Omit all images, then repeat exactly the lines below from the one containing "Viewport: 618px width, 480px height." through the one containing "Image resolution: width=640", both ends included.

- [EXERCISE MATERIAL]
━━━━━━

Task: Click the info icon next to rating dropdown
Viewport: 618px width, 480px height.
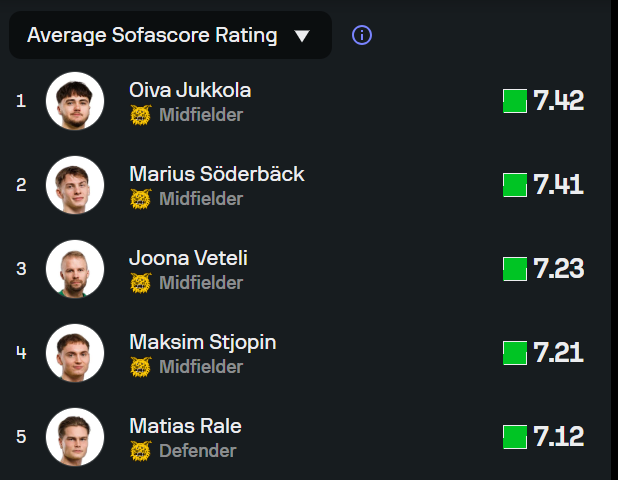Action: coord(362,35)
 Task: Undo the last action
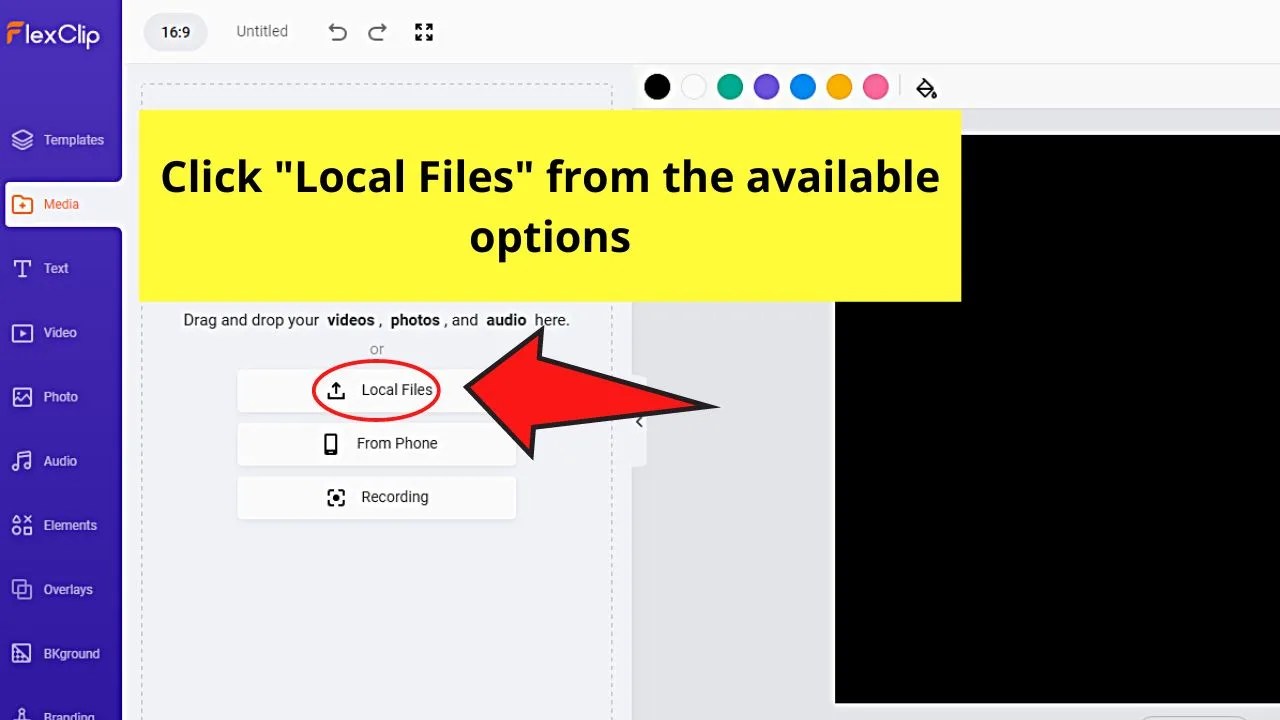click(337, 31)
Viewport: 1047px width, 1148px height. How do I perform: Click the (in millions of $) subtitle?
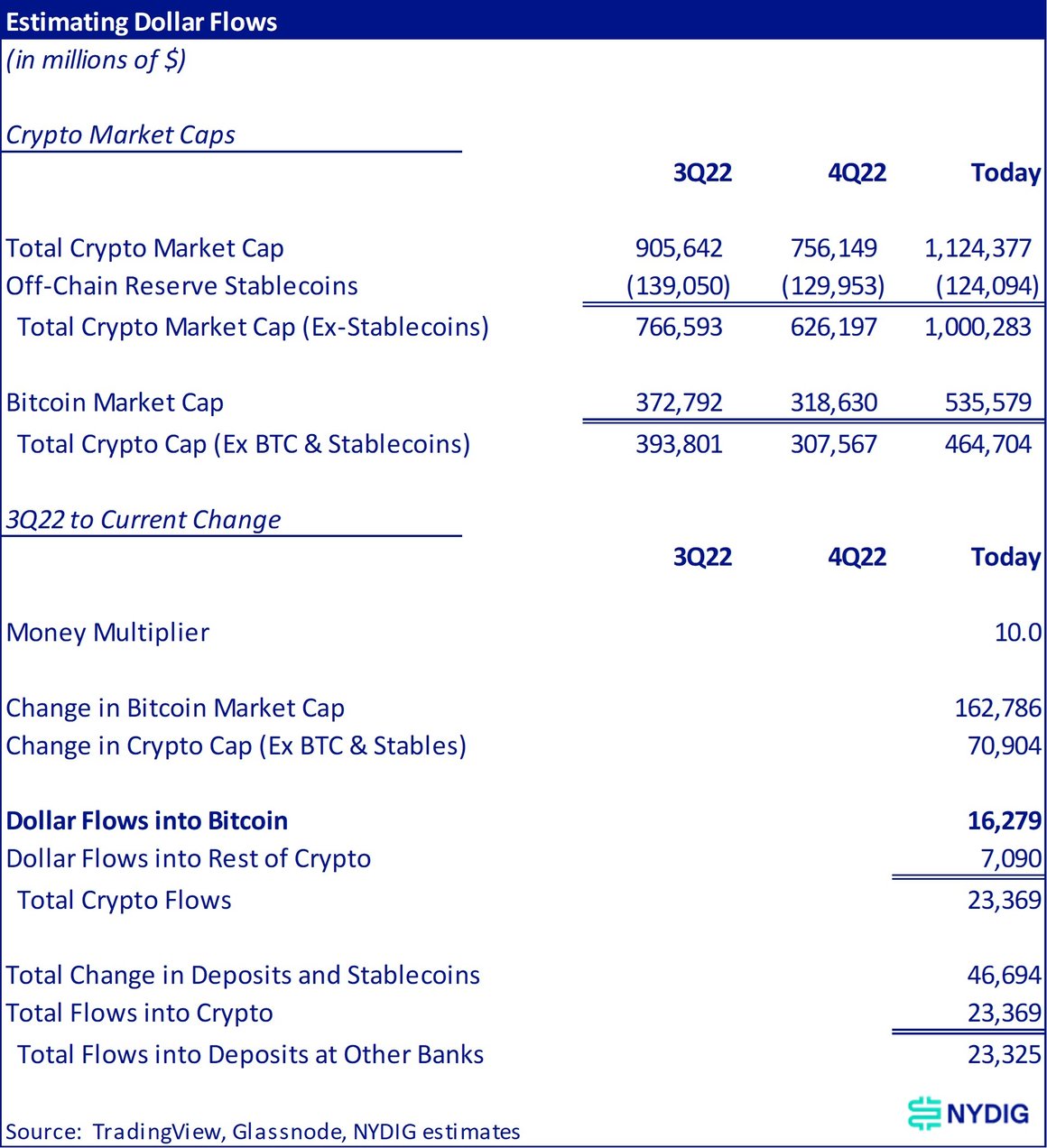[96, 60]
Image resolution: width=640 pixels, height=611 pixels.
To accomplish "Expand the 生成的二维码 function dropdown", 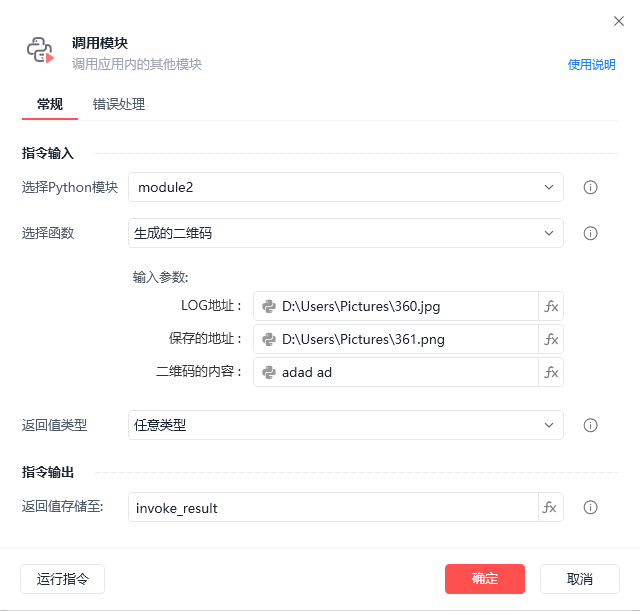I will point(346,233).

━━━━━━

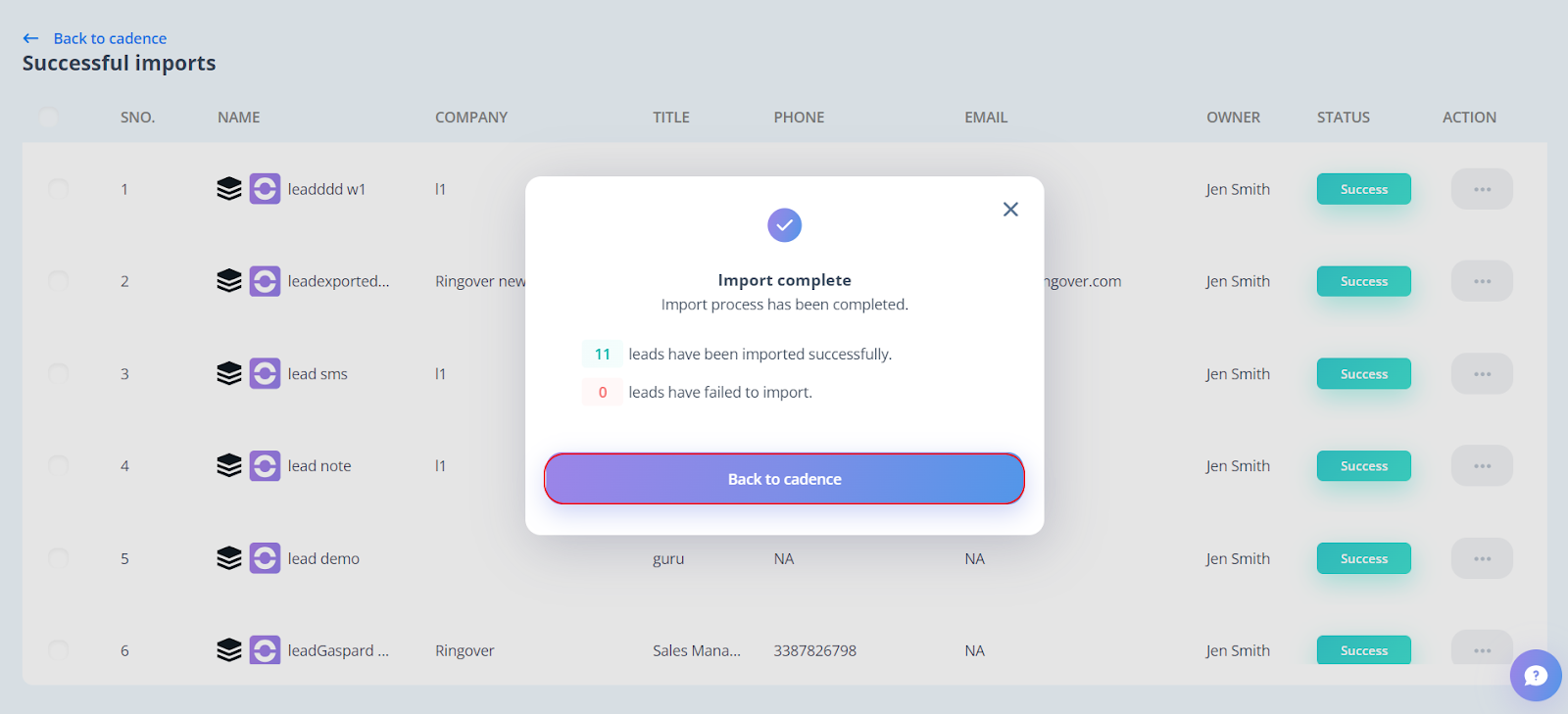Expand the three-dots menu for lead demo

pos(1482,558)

━━━━━━

- [EXERCISE RESULT]
Viewport: 618px width, 480px height.
Action: coord(362,35)
 Task: Undo the last action
click(337, 31)
Viewport: 1047px width, 1148px height. How do I perform: Click the (in millions of $) subtitle?
[96, 60]
Image resolution: width=640 pixels, height=611 pixels.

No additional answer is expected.